Lafazh-lafazh dzikir ini belum diterjemahkan mengingat terbatasnya tempat. Bagi yang ingin melihat terjemahan dan keterangannya bisa dilihat dalam “Perisai Seorang Muslim: Doa dan Dzikir dari Al-Qur`an dan As-Sunnah“.
Keutamaan Shalat Isyraaq
Dengan membaca dzikir-dzikir tersebut kita bisa mengamalkan sunnah yang lainnya yaitu shalat isyraaq (shalat ketika telah terbitnya matahari sekitar 15-20 menit). Hal ini dijelaskan dalam hadits Anas bin Malik radhiyallahu ‘anhu, dia berkata, Rasulullah shallallahu ‘alaihi wa sallam bersabda,
مَنْ صَلَّى الْفَجْرَ فِيْ جَمَاعَةٍ ثُمَّ قَعَدَ يَذْكُرُ اللهَ تَعَالَى حَتَّى تَطْلُعَ الشَّمْسُ ثُمَّ صَلَّى رَكْعَتَيْنِ، كَانَتْ كَأَجْرِ حَجَّةٍ وَعُمْرَةٍ، تَامَّةٍ تَامَّةٍ تَامَّةٍ
Barangsiapa yang shalat shubuh dengan berjama’ah kemudian dia berdzikir kepada Allah Ta’ala sampai terbitnya matahari lalu dia shalat dua raka’at, maka pahalanya seperti pahala berhaji dan ‘umrah, sempurna, sempurna, sempurna.” (HR. At-Tirmidziy no.591 dan dihasankan oleh Asy-Syaikh Al-Albaniy di dalam Shahih Sunan At-Tirmidziy no.480, Al-Misykat no.971 dan Shahih At-Targhiib no.468, lihat juga Shahih Kitab Al-Adzkaar 1/213 karya Asy-Syaikh Salim Al-Hilaliy)

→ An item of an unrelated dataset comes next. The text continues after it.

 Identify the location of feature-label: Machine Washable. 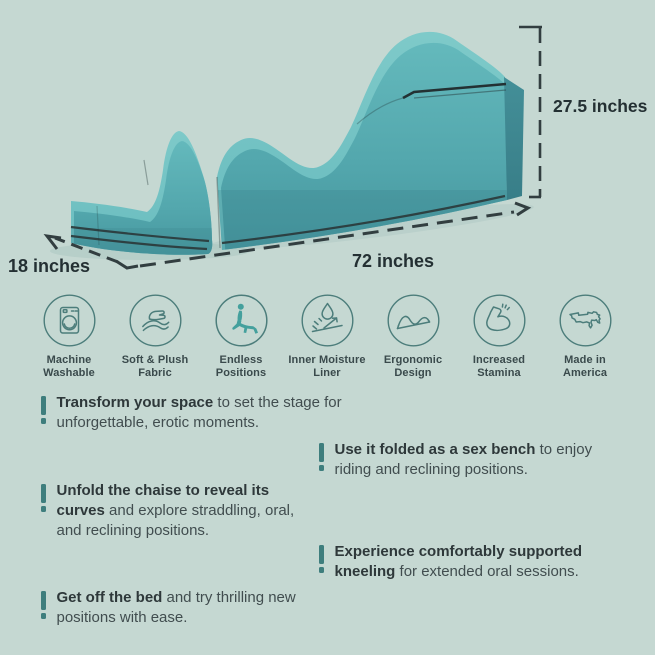
(69, 367).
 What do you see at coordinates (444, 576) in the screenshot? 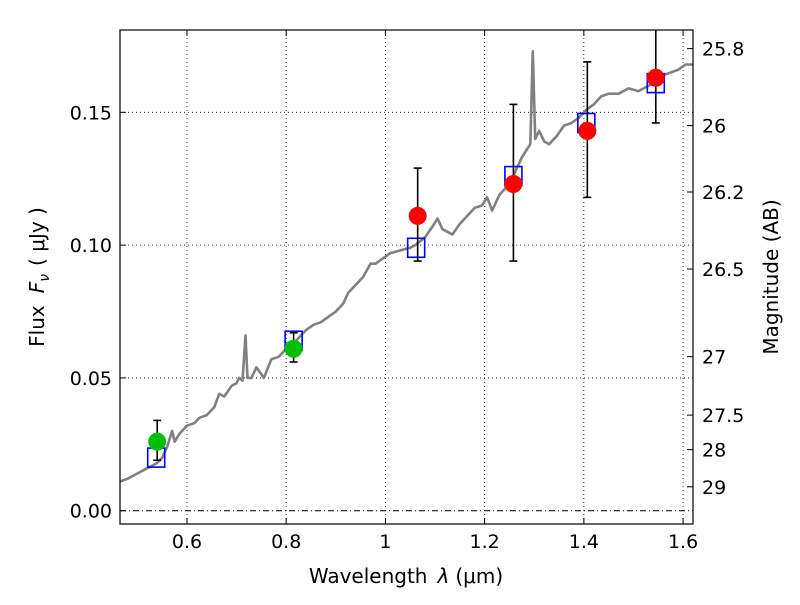
I see `x-axis-label-symbol: λ` at bounding box center [444, 576].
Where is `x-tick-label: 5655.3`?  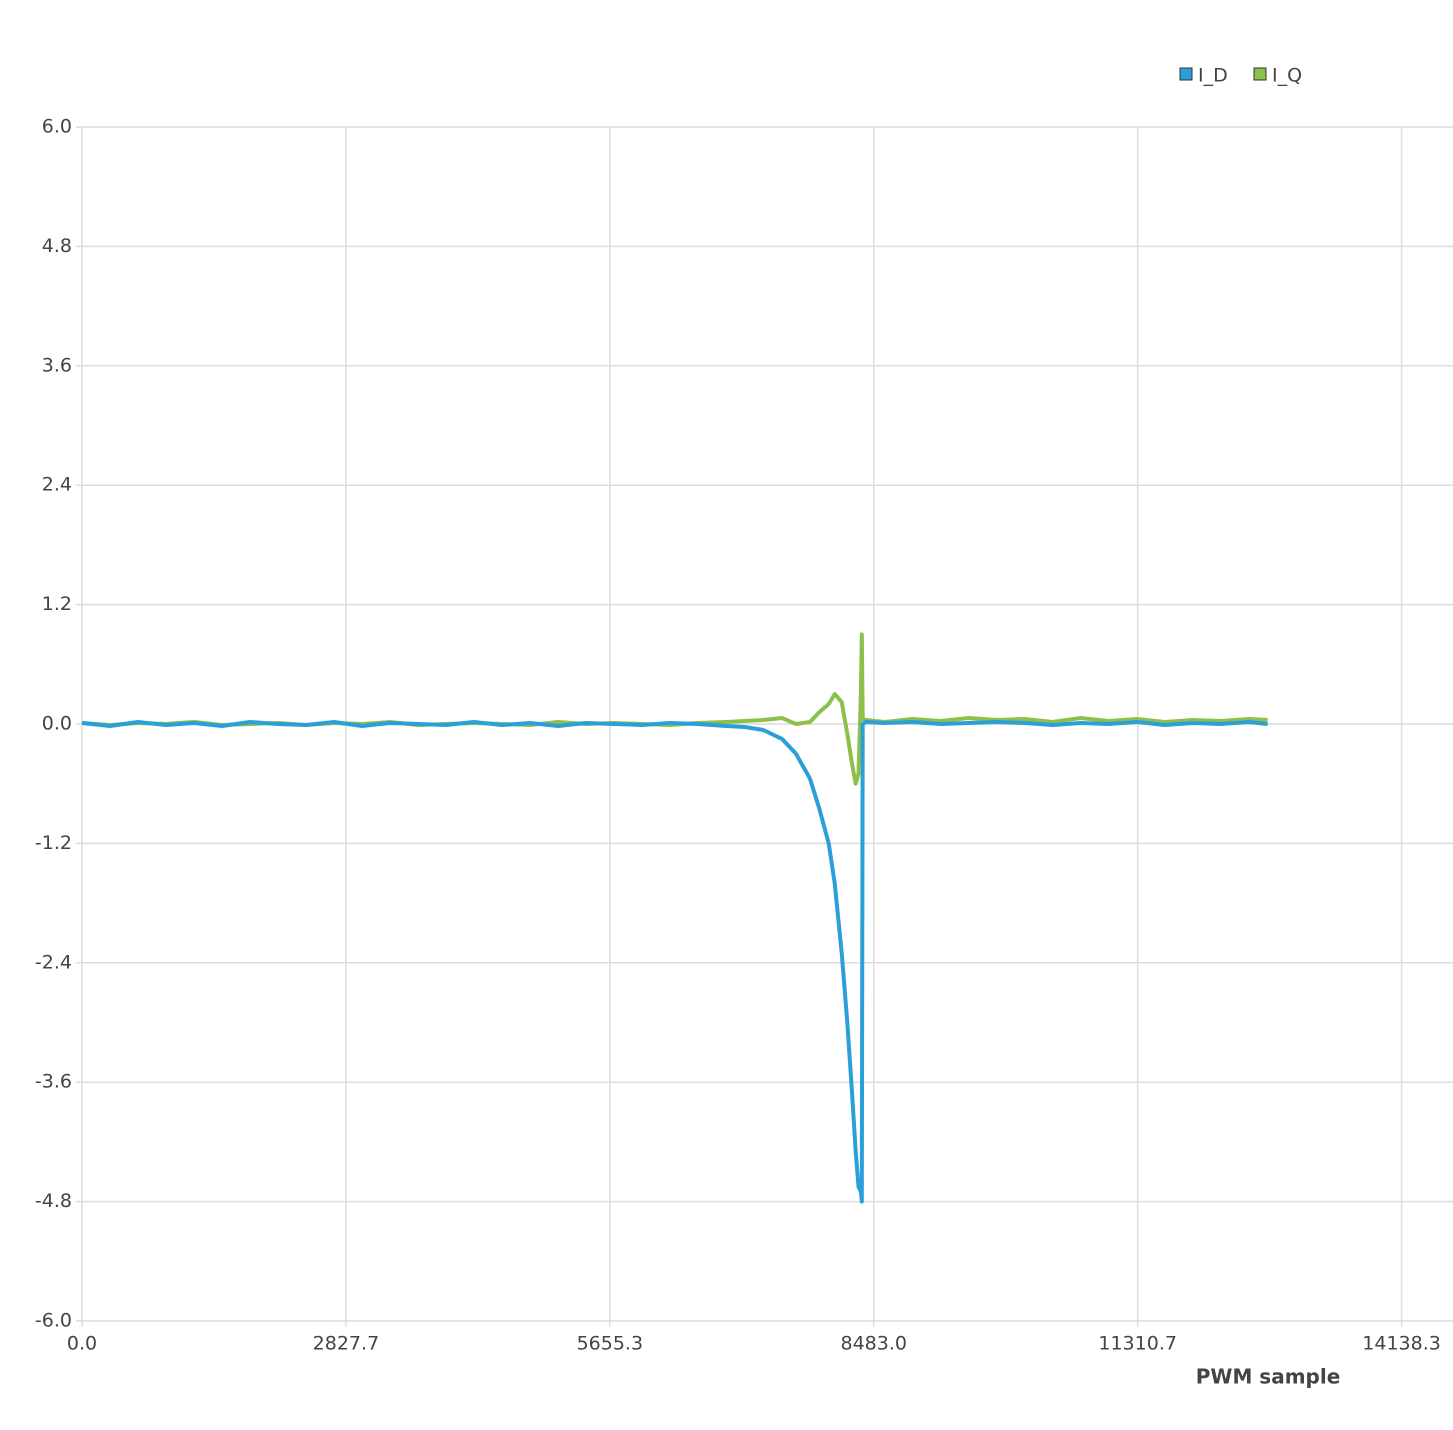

Betapa besarnya keutamaan amalan tersebut! Selayaknya bagi kita untuk melaksanakannya semaksimal mungkin. Jangan sampai terlewat pahala yang begitu besar ini. Jangan sampai waktu kita terbuang untuk ngobrol kesana kemari yang sifatnya mubah sehingga hilanglah kesempatan mendapatkan pahala yang besar ini. Konsentrasikanlah setelah shalat shubuh dengan dzikir. Dzikir setelah shalat subuh dilanjutkan dengan dzikir pagi sampai selesai. Kemudian membaca Al-Qur`an atau muraja’ah hafalan sampai terbit matahari sekitar 15-20 menit. Setelah itu kita shalat dua raka’at yang diistilahkan dengan shalat isyraaq (jangan shalat ketika tepat matahari terbit, karena hal ini dilarang di dalam syari’at).
Janganlah waktu ini disibukkkan dengan urusan lain yang kurang penting. Kecuali amalan lain yang mempunyai keutamaan yang besar seperti ta’lim atau urusan lainnya yang sifatnya sangat urgen dan mendesak. Mudahan-mudahan kita mendapatkan pahala yang besar ini sebagaimana yang disebutkan di dalam hadits tersebut. Aamiin. Wallaahu A’lam.
Maraaji’: Hishnul Muslim karya Asy-Syaikh Sa’id bin ‘Ali bin Wahf Al-Qahthaniy, Shahih Kitab Al-Adzkar wa Dha’ifuhu, Syarh Riyadhush Shalihin bab Adz-Dzikr ‘indash Shabah wal Masa`, dan Al-Kalimuth Thayyib karya Ibnu Taimiyah.